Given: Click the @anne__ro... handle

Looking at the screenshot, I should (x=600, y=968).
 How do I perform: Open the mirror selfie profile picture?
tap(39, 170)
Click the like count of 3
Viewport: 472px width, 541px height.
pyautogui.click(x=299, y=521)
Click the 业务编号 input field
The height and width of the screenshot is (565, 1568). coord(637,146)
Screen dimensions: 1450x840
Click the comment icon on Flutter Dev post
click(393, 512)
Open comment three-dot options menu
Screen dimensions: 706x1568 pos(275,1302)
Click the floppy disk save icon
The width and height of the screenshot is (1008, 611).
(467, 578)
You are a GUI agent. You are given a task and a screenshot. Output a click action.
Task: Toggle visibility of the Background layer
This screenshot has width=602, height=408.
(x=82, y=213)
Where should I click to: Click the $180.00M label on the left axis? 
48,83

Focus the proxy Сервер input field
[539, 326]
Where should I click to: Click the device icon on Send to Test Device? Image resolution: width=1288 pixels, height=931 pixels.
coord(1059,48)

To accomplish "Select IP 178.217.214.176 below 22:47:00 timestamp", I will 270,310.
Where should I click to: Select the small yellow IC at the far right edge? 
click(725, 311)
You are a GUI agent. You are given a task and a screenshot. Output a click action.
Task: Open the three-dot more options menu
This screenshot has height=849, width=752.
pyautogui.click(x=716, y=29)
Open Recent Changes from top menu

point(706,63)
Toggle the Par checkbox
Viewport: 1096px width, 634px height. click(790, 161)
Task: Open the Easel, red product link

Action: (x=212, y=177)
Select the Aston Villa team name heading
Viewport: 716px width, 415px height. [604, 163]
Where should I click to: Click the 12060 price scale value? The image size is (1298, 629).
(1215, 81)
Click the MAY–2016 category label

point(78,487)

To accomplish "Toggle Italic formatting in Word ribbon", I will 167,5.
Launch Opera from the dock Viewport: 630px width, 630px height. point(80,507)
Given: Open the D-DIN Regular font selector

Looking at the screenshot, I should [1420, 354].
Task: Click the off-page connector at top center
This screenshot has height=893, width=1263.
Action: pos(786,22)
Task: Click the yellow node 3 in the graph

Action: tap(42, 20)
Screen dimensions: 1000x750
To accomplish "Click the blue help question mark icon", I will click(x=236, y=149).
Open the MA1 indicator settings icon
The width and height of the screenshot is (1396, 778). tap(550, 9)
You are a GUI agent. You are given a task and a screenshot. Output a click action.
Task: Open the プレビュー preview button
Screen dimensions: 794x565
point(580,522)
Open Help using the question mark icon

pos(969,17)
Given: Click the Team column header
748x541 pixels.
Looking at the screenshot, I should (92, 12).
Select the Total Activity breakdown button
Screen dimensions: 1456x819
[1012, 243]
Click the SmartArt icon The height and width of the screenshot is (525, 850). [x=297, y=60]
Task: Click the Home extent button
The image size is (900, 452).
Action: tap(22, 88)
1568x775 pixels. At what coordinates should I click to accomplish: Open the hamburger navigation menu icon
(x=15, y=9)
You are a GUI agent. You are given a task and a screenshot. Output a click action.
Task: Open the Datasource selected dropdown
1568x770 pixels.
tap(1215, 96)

......

== Assignment ==
Each entry must be reproduced exactly, with nothing added or dropped.

== Response area ==
Given: Click the @anne__ro... handle

Looking at the screenshot, I should (x=600, y=968).
 How do I perform: Open the mirror selfie profile picture?
tap(39, 170)
Click the like count of 3
Viewport: 472px width, 541px height.
pyautogui.click(x=299, y=521)
Click the 业务编号 input field
The height and width of the screenshot is (565, 1568). coord(637,146)
Screen dimensions: 1450x840
Click the comment icon on Flutter Dev post
click(393, 512)
Open comment three-dot options menu
Screen dimensions: 706x1568 pos(275,1302)
Click the floppy disk save icon
The width and height of the screenshot is (1008, 611).
(467, 578)
You are a GUI agent. You are given a task and a screenshot. Output a click action.
Task: Toggle visibility of the Background layer
This screenshot has width=602, height=408.
(x=82, y=213)
Where should I click to: Click the $180.00M label on the left axis? 
48,83

Focus the proxy Сервер input field
[539, 326]
Where should I click to: Click the device icon on Send to Test Device? Image resolution: width=1288 pixels, height=931 pixels.
coord(1059,48)

To accomplish "Select IP 178.217.214.176 below 22:47:00 timestamp", I will 270,310.
Where should I click to: Select the small yellow IC at the far right edge? 
click(725, 311)
You are a GUI agent. You are given a task and a screenshot. Output a click action.
Task: Open the three-dot more options menu
This screenshot has height=849, width=752.
pyautogui.click(x=716, y=29)
Open Recent Changes from top menu

point(706,63)
Toggle the Par checkbox
Viewport: 1096px width, 634px height. click(790, 161)
Task: Open the Easel, red product link

Action: (x=212, y=177)
Select the Aston Villa team name heading
Viewport: 716px width, 415px height. [604, 163]
Where should I click to: Click the 12060 price scale value? The image size is (1298, 629).
(1215, 81)
Click the MAY–2016 category label

point(78,487)

To accomplish "Toggle Italic formatting in Word ribbon", I will 167,5.
Launch Opera from the dock Viewport: 630px width, 630px height. point(80,507)
Given: Open the D-DIN Regular font selector

Looking at the screenshot, I should [1420, 354].
Task: Click the off-page connector at top center
This screenshot has height=893, width=1263.
Action: pos(786,22)
Task: Click the yellow node 3 in the graph

Action: tap(42, 20)
Screen dimensions: 1000x750
To accomplish "Click the blue help question mark icon", I will click(x=236, y=149).
Open the MA1 indicator settings icon
The width and height of the screenshot is (1396, 778). tap(550, 9)
You are a GUI agent. You are given a task and a screenshot. Output a click action.
Task: Open the プレビュー preview button
Screen dimensions: 794x565
point(580,522)
Open Help using the question mark icon

pos(969,17)
Given: Click the Team column header
748x541 pixels.
Looking at the screenshot, I should (92, 12).
Select the Total Activity breakdown button
Screen dimensions: 1456x819
[1012, 243]
Click the SmartArt icon The height and width of the screenshot is (525, 850). [x=297, y=60]
Task: Click the Home extent button
The image size is (900, 452).
Action: tap(22, 88)
1568x775 pixels. At what coordinates should I click to accomplish: Open the hamburger navigation menu icon
(x=15, y=9)
You are a GUI agent. You are given a task and a screenshot. Output a click action.
Task: Open the Datasource selected dropdown
1568x770 pixels.
tap(1215, 96)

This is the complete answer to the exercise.